Watch your thoughts for they become your words, your words become your actions, your actions become your habit, your habit becomes your character, your character becomes your destiny
Lao Tsu
The quote was designed to take the idea that the quality of being homosexual, being one that is born into people, is given to us by our parents who conceived us the old fashioned way. While a fun quote, there are some unsettling undertones here that need to be addressed.
First, it is a blame game. Many seek to blame someone for this genetic dysfunction and this quote gently reminds those seeking blame that this may be their own child and blame can be inward.
Second, the whole idea of being gay BEING a genetic thing bothers me. I am not trying to imply that homosexuality is a nurture thing and not a nature thing, I know this better than most. I am simply saying that this in itself is yet another way the populous blames LGBT traits on something. "Oh it is not a choice, if you are gay, you don't have a choice." While true, our clinical outlook on the issue transforms the issue into a clinical issue-- and lumps it with other clinical conditions like polio.
This mindset is incorrect.
In the Hindu culture of the past, there was a caste system. Priestlike Brahmin were born into their life path. Pariah, Royalty, everything was based upon genetics, yet so frequently stories were told of how blind love was. How a bandit queen who had her eyes burned out could fall in love with a celibate Brahmin, how kings frequently invested their riches into housemaids, the list goes on and on. Today we accept there is no caste system and love between castes is a non-issue, yet we cling again to the idea that sometimes love is just blind to the boundaries we have again placed upon it. The ultimate irony here, the ultimate connection is that we are living out this same story over and over again. We are the ones creating our own discomfort by placing restrictions on love.
Where does this mindset of restriction come from? My answer is greed. The concept that a person can own something is our problem. These two issues seem separate, my dear readers, but the great irony is that they are connected. Let me explain my reasoning.
We live in a society where everything is property of another.
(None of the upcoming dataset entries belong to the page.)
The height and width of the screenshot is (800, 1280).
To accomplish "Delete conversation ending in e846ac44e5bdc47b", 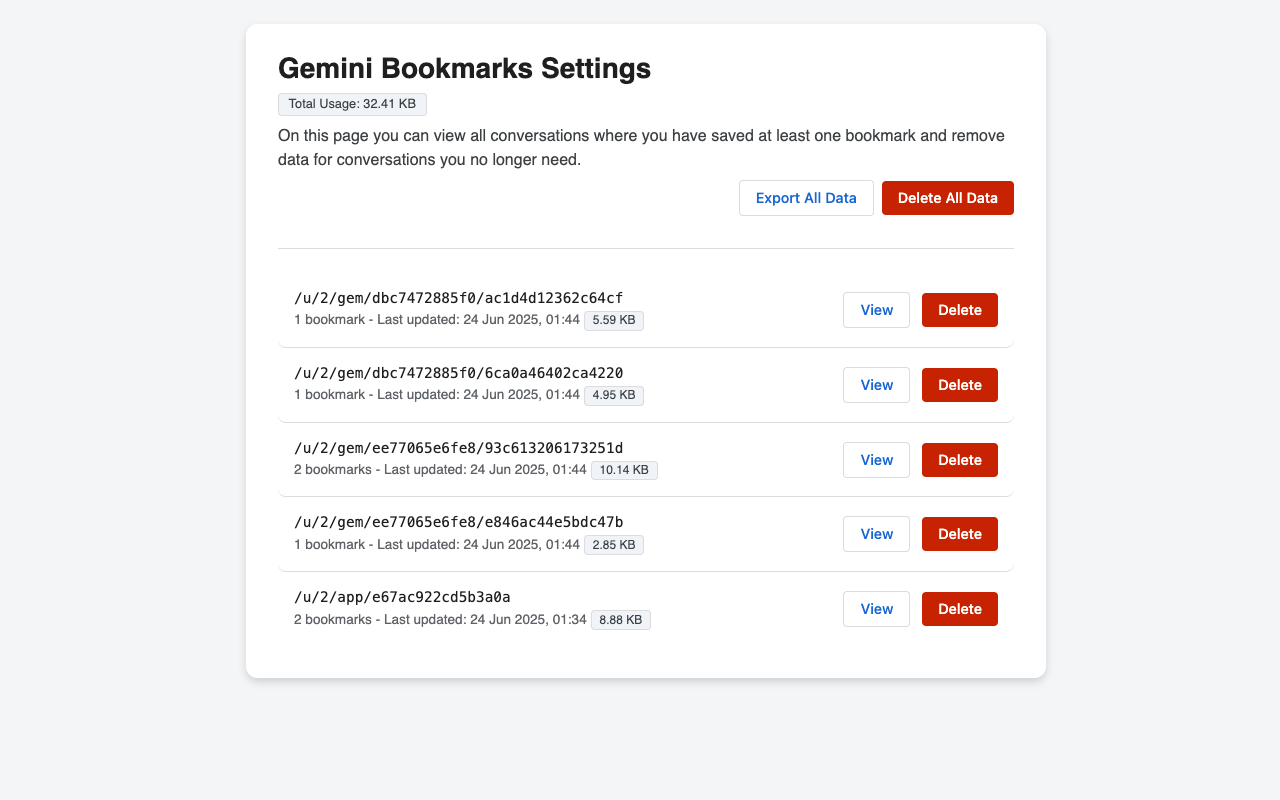I will (960, 534).
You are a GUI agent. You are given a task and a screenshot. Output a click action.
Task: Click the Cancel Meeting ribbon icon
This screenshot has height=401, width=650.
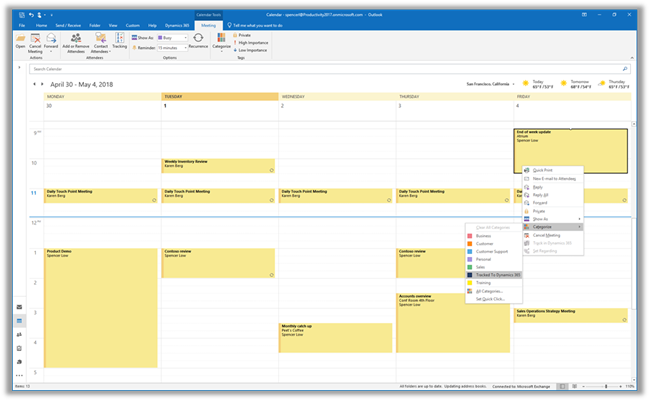(35, 39)
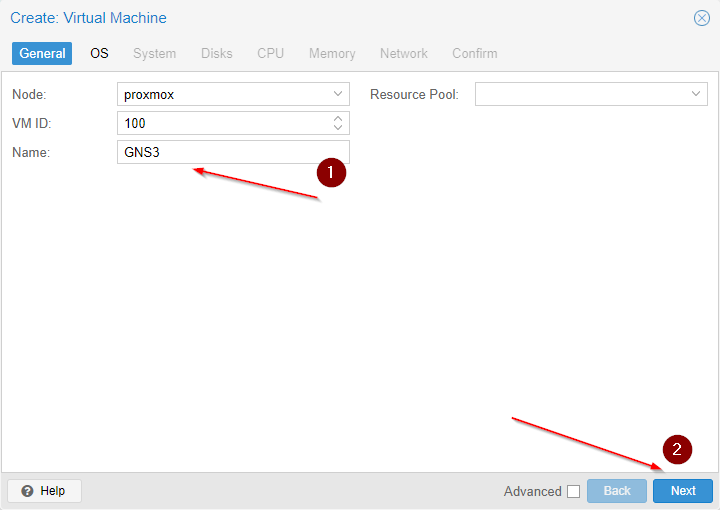Switch to the CPU tab
The image size is (720, 510).
click(270, 53)
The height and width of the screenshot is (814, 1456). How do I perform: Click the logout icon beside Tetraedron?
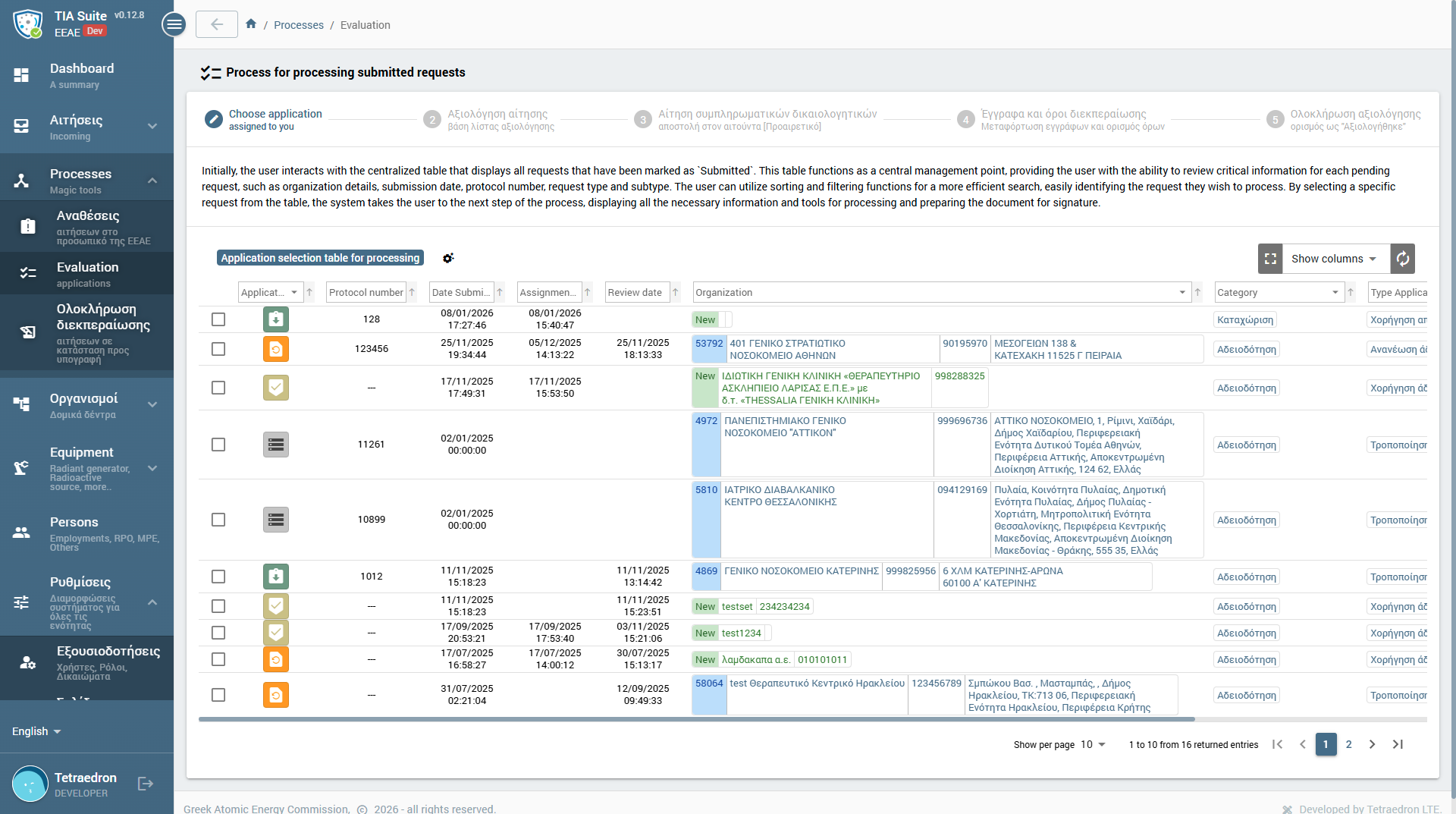coord(146,784)
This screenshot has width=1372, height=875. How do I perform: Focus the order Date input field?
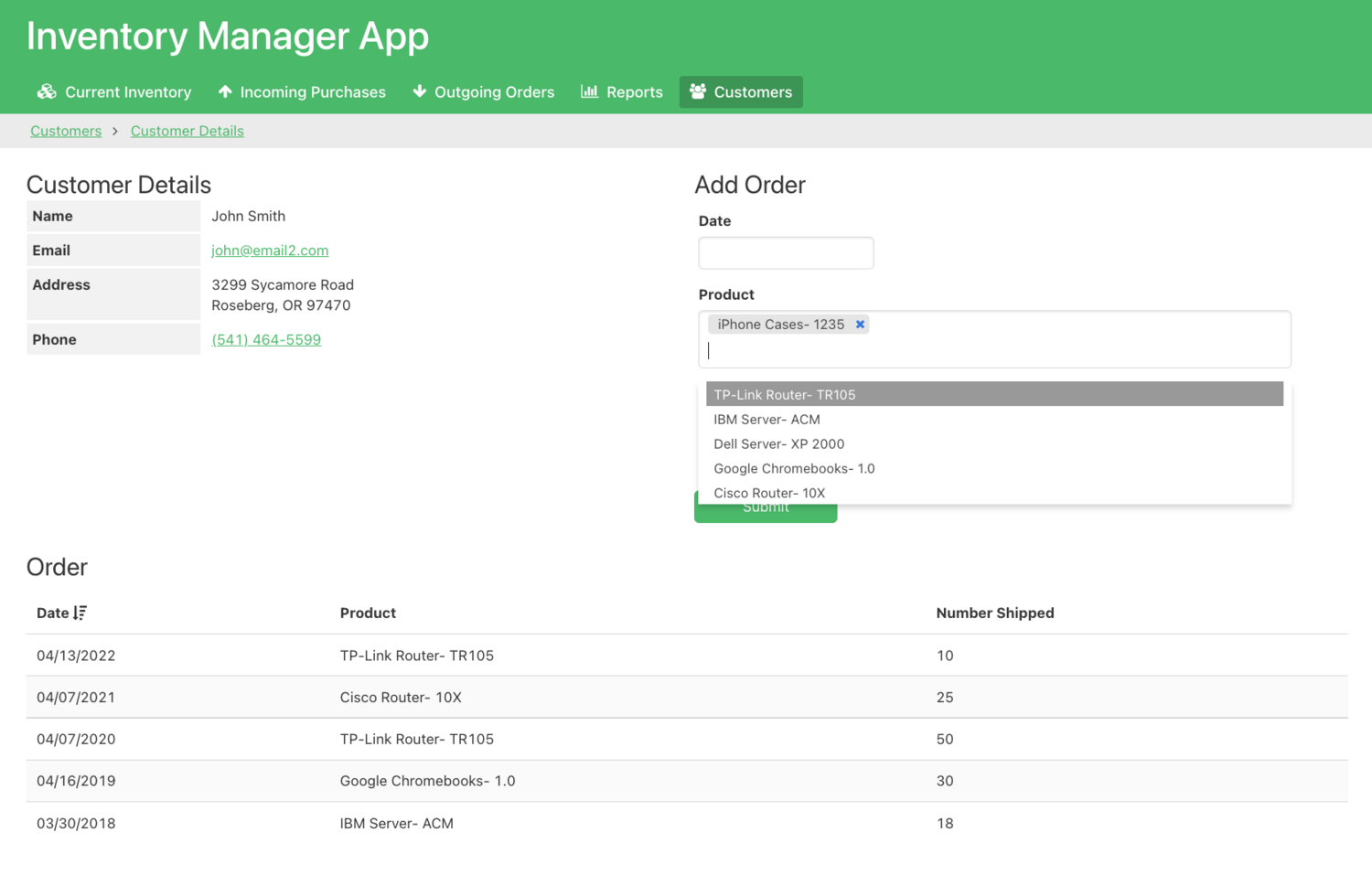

I implore you to try to convince me that economic slavery does not exist and you and I are part of it until we decide not to be. This way of being has been the foundation for so many generations as is to be completely normal. It leads us to subconsciously greed. Even the very purest of the pure have their experiences and their life if no other ties. The word "ties" here is so perfect a word. I am tied to my life. I am attached to it. Yet it is a single tree in a vast, beautiful forest and I am tied to it and cannot move. My ties are not so much a cage that my vision of the forest is impaired, yet I am still tied up and tied down by my ties. For each tie we have, we are less free to see that most open and glorious forest.
So in tying a price and ownership to basically everything on this earth, we constraint not only movement and the ability to share, but also possibilities and the ability to see. This, my dear readers is how these are related. When ownership moves into the realm of love, we hear people say, "that love is not like my love. My love is sacred. My love is the Lord's love." Our eyes become closed to the truth that love is not a thing, the truth is that love is a force that pulls on us much like gravity. It is a force that pulls us to do what we were born to do. We can either tie ourselves down and cling to our spot or we can tumble with the current of love and fly free to wherever our love pulls us-- a love that is truly blind to all convention because no convention ties love down.